List all your credit cards, the balances and the interest rates. Choose one or more high interest cards that you want to transfer to save interest. The balance is not your name to qualify for a transfer, so if your new spouse has a high interest credit card balance and you have great credit, you can use the 0% offer to help pay that person an old balance and start together debt-free.

1.2. Calculate your balance transfer fee

Note the balance transfer fee if any, and calculate the amount you will pay for the amount you want to transfer. The fee is usually 3% to 5%, meaning you will pay $ 30 to $ 50 for every $ 1,000 you transfer. Even with the new, lower interest rate, will you still come out first after the balance transfer fee?

Also, note if there is a limit on the amount of the fee. If so, that could really make the transfer of larger balances worthwhile. For example, suppose there is a balance transfer fee of 3%, up to $ 75. You transfer a balance of $ 5,000 – but because of the limit, you don’t pay $ 150 (3% of $ 5,000) but 75 dollars, this is an effective interest rate of only 1.5%.

1.3. Understand the penalties

After transferring money, you can just forget the balance and leave it there for a year. You still have to make a minimum monthly payment on the card before the due date to keep that 0% rate. If you miss one, the balance may immediately start to generate interest.

Pay attention to the interest rate you’ll pay: Will it be a default rate that’s higher than what you’re paying now? Similarly, if you default under any of the cardholder agreements, such as making payments late, going over your limit or bouncing a check, the interest rate can jump to a penalty rate which could be as high as 29.99%.

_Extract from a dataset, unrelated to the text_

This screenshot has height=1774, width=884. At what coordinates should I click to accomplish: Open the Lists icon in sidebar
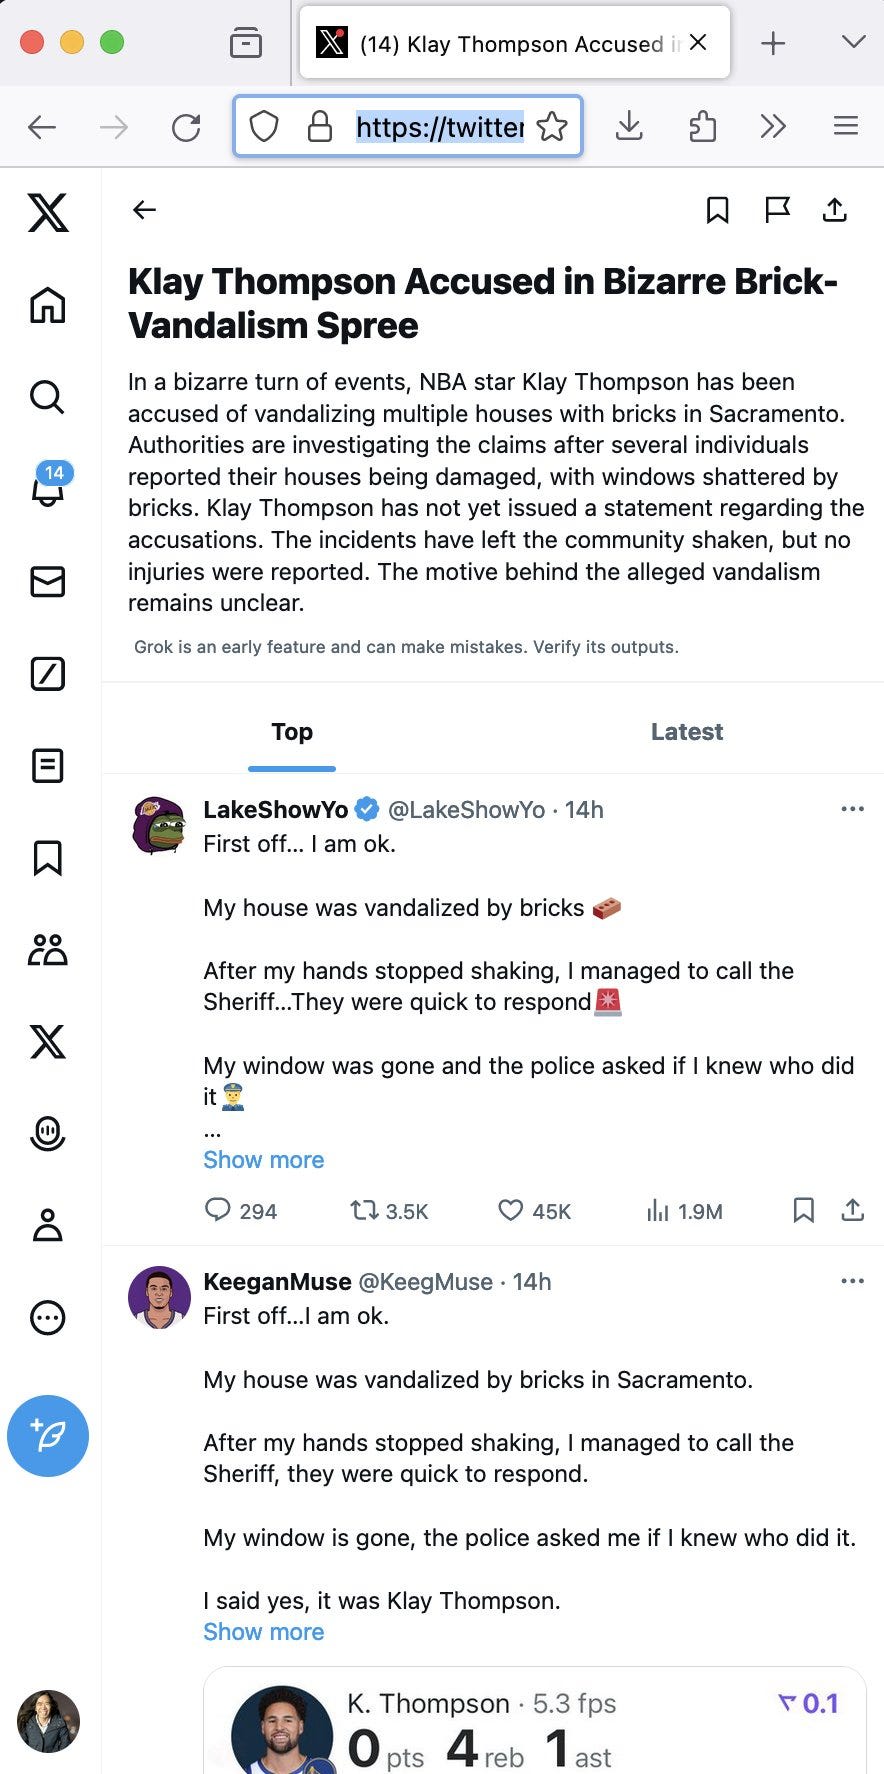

1.4. Know when the promotion ends and what happens when it does.

0% rate is usually valid for 12 or 18 months. If you have a balance transfer payment plan in the introductory stage, calculate whether you are able to pay in full during that time. If not, what interest will you pay when the referral period ends, and will you still come out ahead?

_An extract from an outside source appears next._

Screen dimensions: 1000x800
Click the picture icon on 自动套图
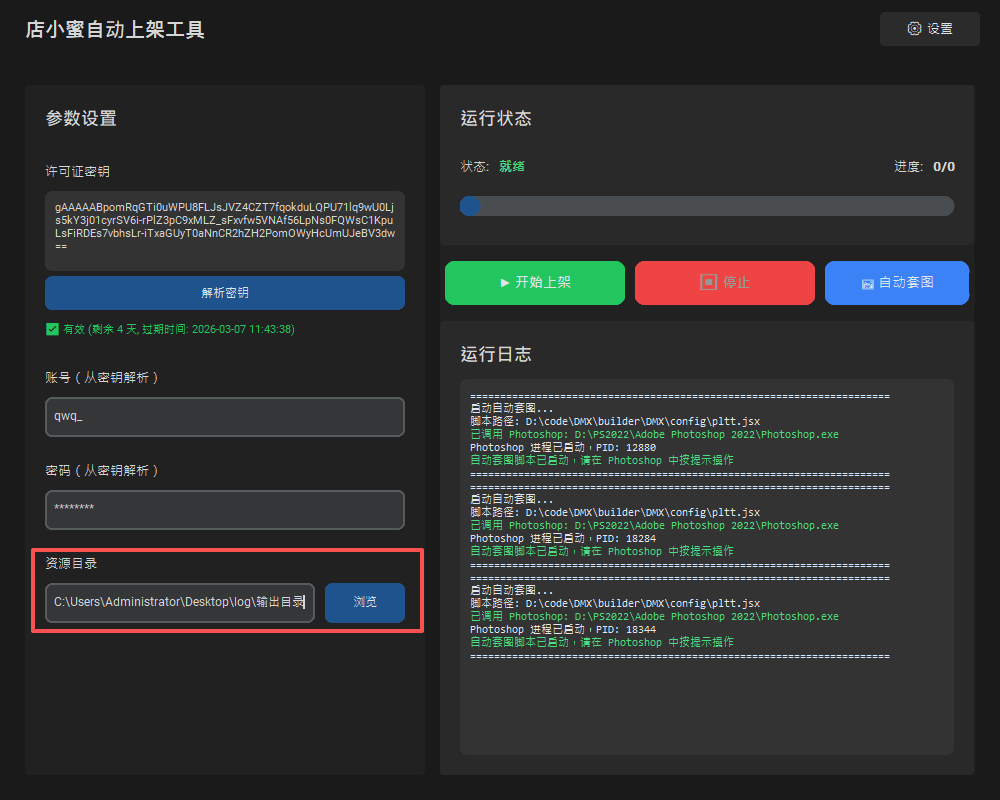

By the way, do not expects a reminder from the credit card company that your promotional rate will end: Hopefully you will miss the deadline and have to start paying interest on the balance.

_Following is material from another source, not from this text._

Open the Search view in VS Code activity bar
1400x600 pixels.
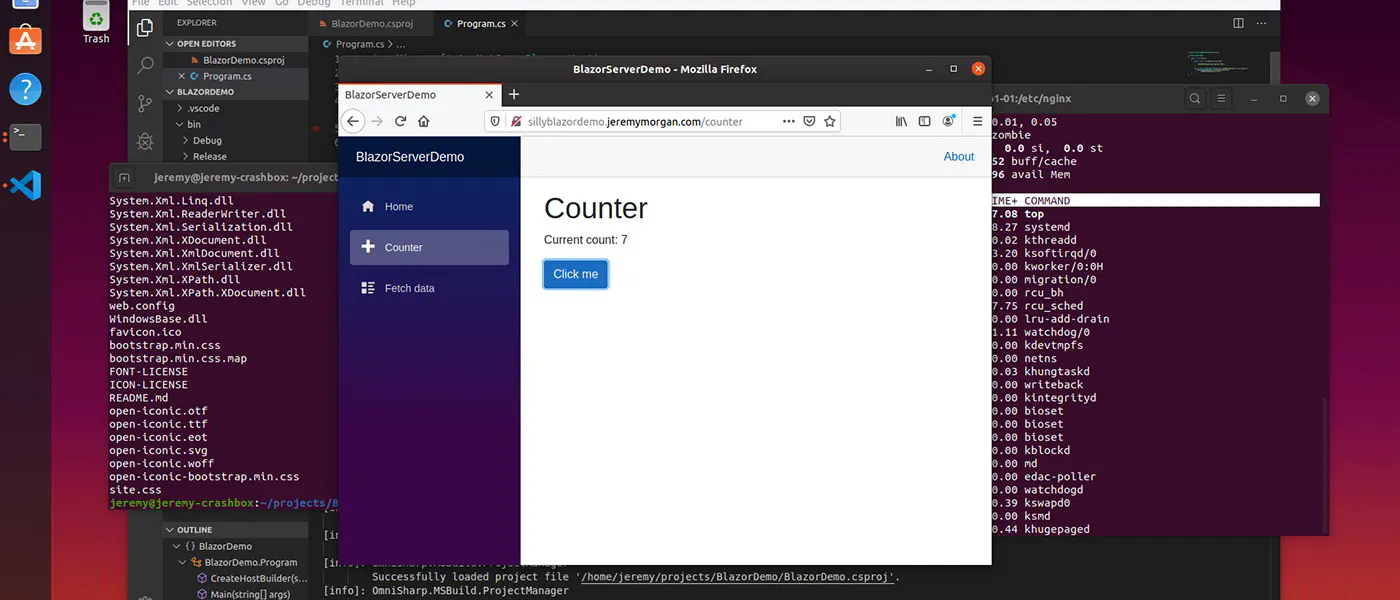(145, 63)
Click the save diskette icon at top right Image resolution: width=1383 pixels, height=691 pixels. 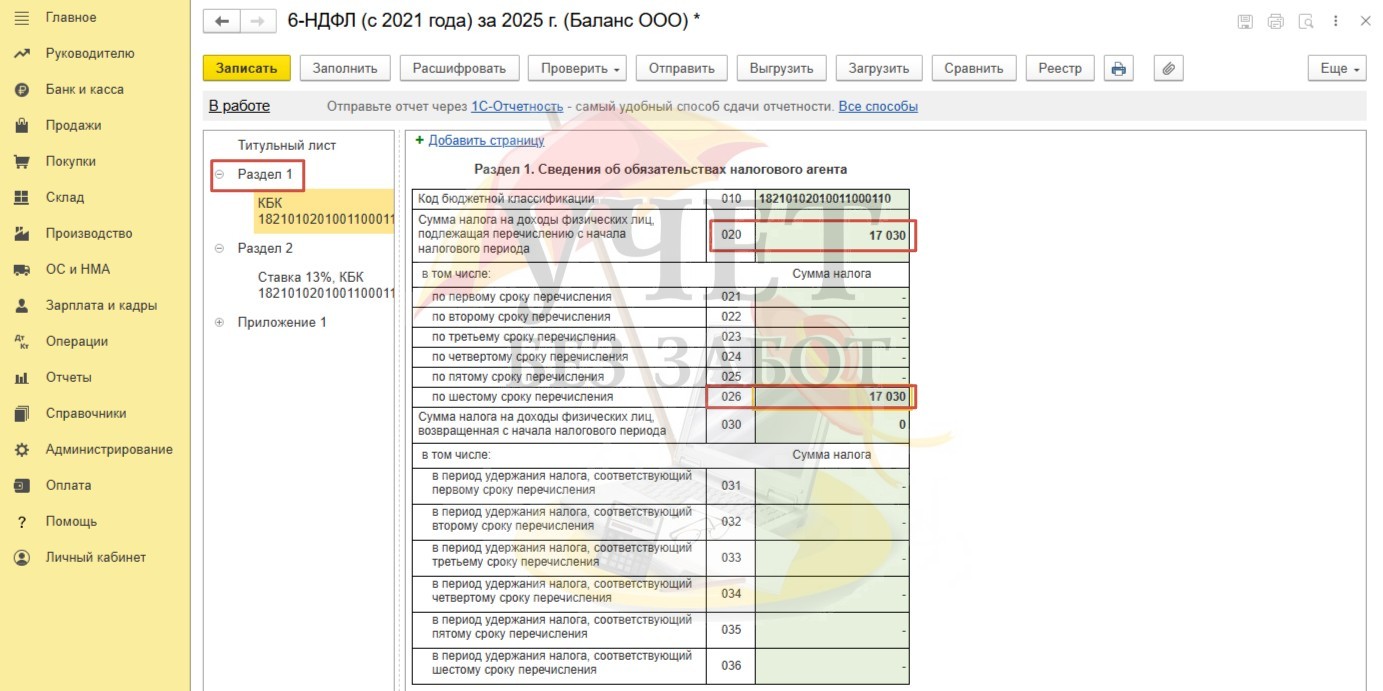[x=1245, y=22]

1.5. Check the time limit for completing the transfer.

If you receive a new credit card account, the terms will require you to complete a balance transfer for a certain number of days (usually one to two months) to receive any promotional rate. Read the printout carefully to see how big the window is. Complete the transfer the day after the window closes and you will pay interest regularly.

1.6. Make sure you meet the basic requirements for the balance transfer

In general, you cannot make a credit card balance transfer if your new account is in the same company as the card with the balance you want to pay – for example, you cannot transfer the balance from this Citibank credit card. to another credit card. In addition, if you have an overdue payment with the creditor you want to transfer the balance to, or if you have applied for bankruptcy, the transfer request may be denied.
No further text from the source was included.